> Document section:
..........

Singlet fission is a photophysical process in molecules and molecular aggregates, whereby a singlet exciton generated by irradiation splits into two triplet excitons.
Why is that important? Because, according to a new research project, the process has the potential to raise the theoretical efficiency of solar cells from 33% to 44%.
Researchers from the Advanced Science Research Center at the Graduate Center of the City University of New York claim to have developed new nanomaterials through singlet fission that can extend the life of harvestable light-generated electrons.
“We modified some of the molecules in commonly used industrial dyes to create self-assembling materials that facilitate a greater yield of harvestable electrons and extend the electrons’ excited-state lifetimes, giving us more time to collect them in a solar cell,” said Andrew Levine, one of the resulting study’s authors.
According to Levine, the dyes used – which are based on diketopyrrolopyrrole (DPP) and rylene – are stacked through a self-assembly process which enables them to couple and share energy with – ‘excite’ – neighboring dyes after they have absorbed solar photons. In this way, the dyes’ electrons decouple and can be harvested as PV power.
The researchers claim each of the six self-assembling superstructures they created had subtle differences in geometry that affected the dyes’ excited states; the occurrence of singlet fission; and the yield and lifetime of harvestable electrons.

..........

(Source records)

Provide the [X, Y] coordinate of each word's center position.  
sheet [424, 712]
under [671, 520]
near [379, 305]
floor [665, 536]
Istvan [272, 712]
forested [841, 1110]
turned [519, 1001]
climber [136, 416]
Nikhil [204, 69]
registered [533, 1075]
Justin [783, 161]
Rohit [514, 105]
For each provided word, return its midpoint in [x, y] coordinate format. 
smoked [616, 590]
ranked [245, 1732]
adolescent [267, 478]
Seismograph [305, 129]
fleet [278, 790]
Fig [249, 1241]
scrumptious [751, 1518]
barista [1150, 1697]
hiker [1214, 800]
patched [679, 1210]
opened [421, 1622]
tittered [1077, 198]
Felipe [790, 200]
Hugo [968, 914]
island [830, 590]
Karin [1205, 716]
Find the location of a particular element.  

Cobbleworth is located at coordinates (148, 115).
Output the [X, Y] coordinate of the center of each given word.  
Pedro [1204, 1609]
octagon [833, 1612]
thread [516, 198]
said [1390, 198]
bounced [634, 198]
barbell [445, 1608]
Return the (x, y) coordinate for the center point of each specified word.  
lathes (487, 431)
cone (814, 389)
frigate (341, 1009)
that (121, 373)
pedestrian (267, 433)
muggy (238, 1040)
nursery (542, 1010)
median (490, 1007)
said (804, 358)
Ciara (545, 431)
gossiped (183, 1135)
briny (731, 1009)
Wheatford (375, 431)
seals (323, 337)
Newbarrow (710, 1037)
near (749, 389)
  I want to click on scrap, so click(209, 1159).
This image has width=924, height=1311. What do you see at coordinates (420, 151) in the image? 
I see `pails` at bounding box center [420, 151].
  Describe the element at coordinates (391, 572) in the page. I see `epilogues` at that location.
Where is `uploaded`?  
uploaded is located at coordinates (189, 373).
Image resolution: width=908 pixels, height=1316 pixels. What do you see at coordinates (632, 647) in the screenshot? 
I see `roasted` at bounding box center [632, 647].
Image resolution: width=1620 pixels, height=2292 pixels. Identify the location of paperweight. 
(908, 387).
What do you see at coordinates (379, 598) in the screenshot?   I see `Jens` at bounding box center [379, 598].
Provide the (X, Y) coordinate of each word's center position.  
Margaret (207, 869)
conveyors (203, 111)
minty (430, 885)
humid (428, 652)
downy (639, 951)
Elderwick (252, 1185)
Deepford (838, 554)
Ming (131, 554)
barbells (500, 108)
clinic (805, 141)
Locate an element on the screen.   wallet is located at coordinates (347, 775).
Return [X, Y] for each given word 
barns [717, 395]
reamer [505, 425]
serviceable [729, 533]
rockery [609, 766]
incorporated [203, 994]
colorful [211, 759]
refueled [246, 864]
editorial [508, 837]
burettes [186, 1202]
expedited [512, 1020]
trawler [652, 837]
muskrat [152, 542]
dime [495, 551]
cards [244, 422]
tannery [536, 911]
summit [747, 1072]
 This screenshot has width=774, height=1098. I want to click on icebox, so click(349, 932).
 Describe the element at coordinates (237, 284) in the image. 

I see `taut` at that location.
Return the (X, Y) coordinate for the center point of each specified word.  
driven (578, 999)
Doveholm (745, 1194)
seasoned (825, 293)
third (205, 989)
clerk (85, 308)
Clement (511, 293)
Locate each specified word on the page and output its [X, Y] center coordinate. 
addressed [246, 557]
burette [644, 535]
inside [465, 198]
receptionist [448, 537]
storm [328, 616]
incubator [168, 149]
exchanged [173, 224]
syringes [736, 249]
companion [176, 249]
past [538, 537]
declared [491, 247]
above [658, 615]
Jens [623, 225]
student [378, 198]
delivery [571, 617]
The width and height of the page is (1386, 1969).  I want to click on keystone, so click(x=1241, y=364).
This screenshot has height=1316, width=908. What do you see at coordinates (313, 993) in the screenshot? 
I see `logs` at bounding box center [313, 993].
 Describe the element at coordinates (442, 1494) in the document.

..........

> Work instruction 1: Based on the text about singlet fission, do these statements agree with it? (a) The process could raise the theoretical efficiency of solar cells from 33% to 44%. (b) The dyes used are based on DPP and perovskite. (c) The researchers created eight self-assembling superstructures. For each, answer yes or no and quote the words of the text that decide it.
> Work instruction 2: Write out the part of the singlet fission text that begins at the words "The researchers claim" and ends after "of harvestable electrons.".

> Your response 1:
(a) Yes: "the process has the potential to raise the theoretical efficiency of solar cells from 33% to 44%"
(b) No: "which are based on diketopyrrolopyrrole (DPP) and rylene"
(c) No: "each of the six self-assembling superstructures they created"

> Your response 2:
The researchers claim each of the six self-assembling superstructures they created had subtle differences in geometry that affected the dyes’ excited states; the occurrence of singlet fission; and the yield and lifetime of harvestable electrons.